Task goal - Would you set down each line of the data below exactly?

Data records -
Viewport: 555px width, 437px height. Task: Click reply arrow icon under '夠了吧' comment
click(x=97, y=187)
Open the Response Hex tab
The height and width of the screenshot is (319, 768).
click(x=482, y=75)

Answer section -
Viewport: 555px width, 437px height. Task: Click reply arrow icon under '夠了吧' comment
click(x=97, y=187)
Open the Response Hex tab
The height and width of the screenshot is (319, 768).
click(x=482, y=75)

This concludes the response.